■ Excerpted text ■
■ ■ ■ ■ ■
Bug 116127

Summary:	100% CPU consumption
Product:	[Fedora] Fedora	Reporter:	Konstantin Ryabitsev <icon>
Component:	gnome-vfs2	Assignee:	Alexander Larsson <alexl>
Status:	CLOSED RAWHIDE	QA Contact:
Severity:	medium	Docs Contact:
Priority:	medium
Version:	rawhide	CC:	alexl, robin.laing, wtogami
Target Milestone:	---
Target Release:	---
Hardware:	All
OS:	Linux
Whiteboard:
Fixed In Version:		Doc Type:	Bug Fix
Doc Text:		Story Points:	---
Clone Of:		Environment:
Last Closed:	2004-04-14 18:33:24 UTC	Type:	---
Regression:	---	Mount Type:	---
Documentation:	---	CRM:
Verified Versions:		Category:	---
oVirt Team:	---	RHEL 7.3 requirements from Atomic Host:
Cloudforms Team:	---	Target Upstream Version:
Embargoed:
Bug Depends On:
Bug Blocks:	114961

Description Konstantin Ryabitsev 2004-02-18 15:11:23 UTC

Description of problem:
Right after login I seem to get 100% cpu consumption from gnome-panel.
If I do "killall gnome-panel" it will respawn and act normally, so it
has something to do with startup invocation. My home directory is
mounted over a tcp-nfs exported fileserver.

Version-Release number of selected component (if applicable):
rpm icon@hagrid:[~]$ rpm -q gnome-panel
gnome-panel-0:2.5.3.1-3.i386

How reproducible:
Every now and again. I haven't seen any consistency yet as I've only
been using fc2-t1 for about 3-4 days, but this has happened both
yesterday and today.
■ ■ ■ ■ ■
■ Available data ■
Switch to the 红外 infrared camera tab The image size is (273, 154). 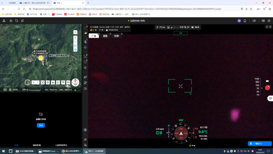pos(116,36)
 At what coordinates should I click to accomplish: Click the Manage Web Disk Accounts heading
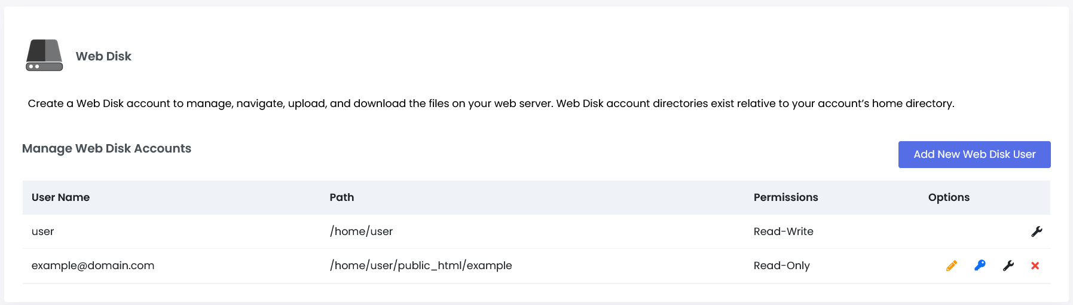(106, 148)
■ ■ ■ ■ ■
■ Problem requirements ■
In the bug report, take everything from "Version-Release number of" down to "yesterday and today." and write it out again, substituting "pattern" for "consistency".

■ Full output ■
Version-Release number of selected component (if applicable):
rpm icon@hagrid:[~]$ rpm -q gnome-panel
gnome-panel-0:2.5.3.1-3.i386

How reproducible:
Every now and again. I haven't seen any pattern yet as I've only
been using fc2-t1 for about 3-4 days, but this has happened both
yesterday and today.